Deixemos para o fim a canção já mencionada. A parte instrumental desta banda sonora é poderosa, e bem capaz de vida própria sem as imagens que na tela vão passando ao longo do filme. “This Never Happened To The Other Feller”, que começa por incorporar um tema bem conhecido da série, leva o ouvinte a um tal patamar de tensão, lá mais para o final dos seus cinco minutos, que não deixamos de sentir algum alívio, quando surge “Try”, doce e romântica nos arranjos, espaço de respiração oportuna para o ouvinte, que volta a ser quebrado instantes depois com “Ski Chase”, belíssima e épica como poucos outros momentos de todo o disco. Coisa rara, e por isso digna de sublinhado, é o facto de este On Her Majesty’s Secret Service contar com duas canções cantadas, e não apenas uma, como sempre aconteceu (se não me falha a memoria) em todos os outros filmes da série. Sem entusiasmar, “Do You Know How Christmas Trees Are Grown” surge cantada por Nina Van Pallandt, uma dinamarquesa de voz pouco marcante, mas bem próxima de um certo estilo da época. A versão instrumental de “We Have All The Time In The World” é deliciosa, lânguida e insinuante, impondo-se de maneira sublime na totalidade da sua duração. Mais violinos e cordas angelicais em “Over And Out”, até chegarmos a outro momento de tensão, embora mais doseada e não tão marcante como algumas passagens anteriores, que é “Battle At Piz Gloria”. Muitos destes temas são povoados de linhas melódicas que se mantêm por todo o disco, o que dá uma forte noção de unidade a toda a obra.
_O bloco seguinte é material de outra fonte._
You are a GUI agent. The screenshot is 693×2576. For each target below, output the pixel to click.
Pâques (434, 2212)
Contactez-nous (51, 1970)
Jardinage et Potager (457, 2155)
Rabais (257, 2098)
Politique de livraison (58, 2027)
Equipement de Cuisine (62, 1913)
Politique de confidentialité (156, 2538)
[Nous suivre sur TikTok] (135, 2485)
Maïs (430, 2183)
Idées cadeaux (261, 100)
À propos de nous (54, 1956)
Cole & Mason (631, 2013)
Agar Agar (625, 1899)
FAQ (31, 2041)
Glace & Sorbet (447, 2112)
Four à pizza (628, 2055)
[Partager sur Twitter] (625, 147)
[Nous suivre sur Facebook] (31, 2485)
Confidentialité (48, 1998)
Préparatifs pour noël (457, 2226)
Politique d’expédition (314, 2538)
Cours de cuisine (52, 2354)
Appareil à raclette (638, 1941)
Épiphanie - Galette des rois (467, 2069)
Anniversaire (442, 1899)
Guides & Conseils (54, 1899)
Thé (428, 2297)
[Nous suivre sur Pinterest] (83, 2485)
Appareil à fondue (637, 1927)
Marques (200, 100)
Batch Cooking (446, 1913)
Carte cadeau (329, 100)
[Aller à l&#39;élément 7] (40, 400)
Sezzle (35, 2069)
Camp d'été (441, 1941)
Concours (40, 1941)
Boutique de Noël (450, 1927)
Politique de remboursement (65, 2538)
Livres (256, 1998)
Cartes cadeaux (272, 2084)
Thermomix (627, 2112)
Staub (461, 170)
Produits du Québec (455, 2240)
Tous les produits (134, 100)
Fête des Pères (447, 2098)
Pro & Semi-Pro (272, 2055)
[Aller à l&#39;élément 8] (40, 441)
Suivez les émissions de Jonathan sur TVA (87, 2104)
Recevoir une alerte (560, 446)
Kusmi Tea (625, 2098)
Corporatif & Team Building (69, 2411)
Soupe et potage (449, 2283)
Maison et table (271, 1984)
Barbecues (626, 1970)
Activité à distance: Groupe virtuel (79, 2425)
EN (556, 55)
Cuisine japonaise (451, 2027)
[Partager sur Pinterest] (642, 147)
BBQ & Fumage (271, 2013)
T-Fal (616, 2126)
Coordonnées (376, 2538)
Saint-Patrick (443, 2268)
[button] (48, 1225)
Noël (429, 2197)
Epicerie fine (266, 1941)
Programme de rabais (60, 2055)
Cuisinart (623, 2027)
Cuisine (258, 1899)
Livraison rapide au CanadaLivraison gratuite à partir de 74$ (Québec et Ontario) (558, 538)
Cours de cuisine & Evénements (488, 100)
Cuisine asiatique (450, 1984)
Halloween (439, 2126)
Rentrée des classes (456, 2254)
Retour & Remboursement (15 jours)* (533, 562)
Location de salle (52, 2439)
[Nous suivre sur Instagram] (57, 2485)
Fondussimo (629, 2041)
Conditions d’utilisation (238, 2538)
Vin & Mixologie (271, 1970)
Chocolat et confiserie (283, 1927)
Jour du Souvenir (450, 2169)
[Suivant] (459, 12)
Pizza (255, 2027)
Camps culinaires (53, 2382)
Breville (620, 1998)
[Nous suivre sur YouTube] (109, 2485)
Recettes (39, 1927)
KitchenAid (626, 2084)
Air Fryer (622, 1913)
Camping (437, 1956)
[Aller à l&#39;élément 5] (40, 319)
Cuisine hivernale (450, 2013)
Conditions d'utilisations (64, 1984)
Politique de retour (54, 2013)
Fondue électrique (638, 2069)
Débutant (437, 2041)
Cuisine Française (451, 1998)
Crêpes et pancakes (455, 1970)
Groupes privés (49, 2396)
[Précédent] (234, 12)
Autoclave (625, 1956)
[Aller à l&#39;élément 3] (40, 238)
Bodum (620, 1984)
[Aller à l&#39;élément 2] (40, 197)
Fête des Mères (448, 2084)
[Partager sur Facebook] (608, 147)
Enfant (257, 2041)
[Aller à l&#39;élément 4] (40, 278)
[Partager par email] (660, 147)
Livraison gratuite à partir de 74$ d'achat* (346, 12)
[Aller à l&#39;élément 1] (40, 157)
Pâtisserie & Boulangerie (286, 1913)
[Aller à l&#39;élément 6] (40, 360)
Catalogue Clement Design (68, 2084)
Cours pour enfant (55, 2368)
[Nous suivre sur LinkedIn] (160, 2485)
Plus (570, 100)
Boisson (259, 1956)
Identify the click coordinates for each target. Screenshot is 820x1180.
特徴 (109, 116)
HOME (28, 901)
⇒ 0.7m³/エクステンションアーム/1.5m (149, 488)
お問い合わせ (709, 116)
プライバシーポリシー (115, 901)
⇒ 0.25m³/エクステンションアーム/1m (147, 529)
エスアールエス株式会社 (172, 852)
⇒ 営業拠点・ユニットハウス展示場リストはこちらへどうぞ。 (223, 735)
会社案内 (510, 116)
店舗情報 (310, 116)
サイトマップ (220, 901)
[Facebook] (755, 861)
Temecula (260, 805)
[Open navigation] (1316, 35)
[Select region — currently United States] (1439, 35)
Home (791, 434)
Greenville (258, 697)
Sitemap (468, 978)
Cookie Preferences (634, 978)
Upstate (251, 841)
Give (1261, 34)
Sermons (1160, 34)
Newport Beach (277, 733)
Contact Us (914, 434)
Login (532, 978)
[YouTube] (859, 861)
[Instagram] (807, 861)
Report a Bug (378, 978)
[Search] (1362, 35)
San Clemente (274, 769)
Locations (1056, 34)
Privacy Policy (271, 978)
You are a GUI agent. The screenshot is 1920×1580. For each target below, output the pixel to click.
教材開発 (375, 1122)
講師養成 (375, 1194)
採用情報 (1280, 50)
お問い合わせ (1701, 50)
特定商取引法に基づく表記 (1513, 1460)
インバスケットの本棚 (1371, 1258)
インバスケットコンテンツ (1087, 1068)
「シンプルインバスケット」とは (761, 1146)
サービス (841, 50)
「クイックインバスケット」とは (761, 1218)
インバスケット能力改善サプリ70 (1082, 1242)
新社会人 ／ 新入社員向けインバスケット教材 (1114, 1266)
Voltemos à canção “We Have All The Time In The World”, momento maior de toda a banda sonora. Para além da curiosidade de aparecer apenas quando o filme já avançou cerca de trinta e cinco minutos (coisa pouco vista, mas não inédita, uma vez que as canções tema surgem quase sempre no início de cada filme), outra há que não deixa de ser infeliz: “We Have All The Time In The World” foi a última canção gravada pelo enorme Louis Armstrong, que viria a falecer dois anos depois, vítima de uma ataque cardíaco. O tema em questão é mundialmente conhecido, e a interpretação do bom velho Satchmo tem um certo grão de tristeza que facilmente emociona o ouvinte mais atento. Na altura em que foi gravada, Louis Armstrong já não conseguia ter forças para tocar a sua mítica trompete… Tudo tem um fim, na verdade. Nos últimos instantes do filme, bem como nas últimas linhas do romance de Ian Fleming, a mulher de James Bond diz uma derradeira frase antes de morrer, que é nada mais, nada menos que o título da canção. Talvez seja também este exemplo de trágica ironia (a frase é tão assustadoramente enganadora e verdadeira!) que me faz gostar mais deste filme do que de qualquer outro da série do famoso agente secreto do MI-6. Em relação à banda sonora, ela é tão bela e tão marcante, que qualquer audição poderá validar as ideias aqui apresentadas, e acrescentar outras. Muitas outras, seguramente.